The Power of the Journey

I love this book. It brings us to another Prague that "glimmers faintly close by, in the twilight of our nearest surroundings." The author depicts a bizarre, detailed, dream-like city that can be entered through simple doors, alleys or library corridors. Ajvaz' imagery and language are unlike anything I have come across recently and represents a strange hybrid of Kafka's sensibility and Dali's worldview. The author shows a fine sense of pacing. Just as he tempts the reader into strange and uncomfortable settings, made real by telling details, internally consistent unreality and exquisitely chosen words, the author transports us back to the real city before we can tire of his vision. In the end, The Other City is a celebration of the courage needed to encounter the unknown. "The dread you feel on the preiphery of your world is the beginning of the bliss of return." There may be danger, but even defeat in the quest can merge with the joy of the journey and become part of it. What matters is the ability to enter a landscape from which society tries to protect us while, at the same time, denying us the right to become our true selves in the experience. The narrator accepts this challenge: "I abandoned myself to the power of the journey and didn't know whether in the future the journey would command me to remain outside the walls, or to return with my knapsack full of tongues cut from the maws of dragons." This is a compact gem of a book.
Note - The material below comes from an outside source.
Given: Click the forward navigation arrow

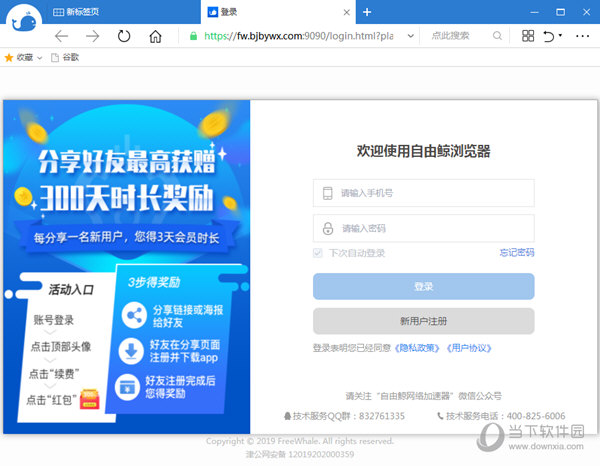Looking at the screenshot, I should [93, 36].

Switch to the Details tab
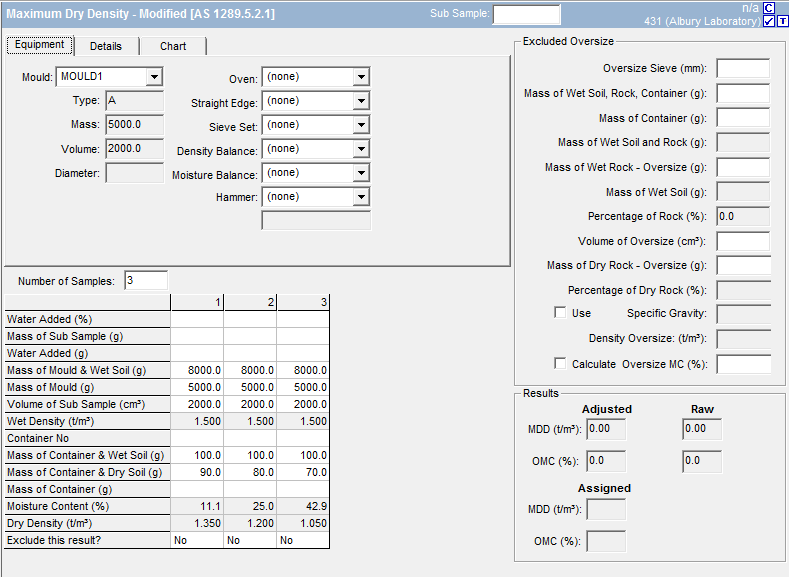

The wonderful and surreal events endured by the narrator become, in the end, the as yet unknown and unformed challenges we face when we have the courage to embrace change. In image and message, The Other City marries the surreal to the mundane. This artful juxtaposition enriches and informs the readers' experience. Finally, "we are troubled by the dark music heard from over the border, which undermines our order." The question posed is whether we follow where the music leads us.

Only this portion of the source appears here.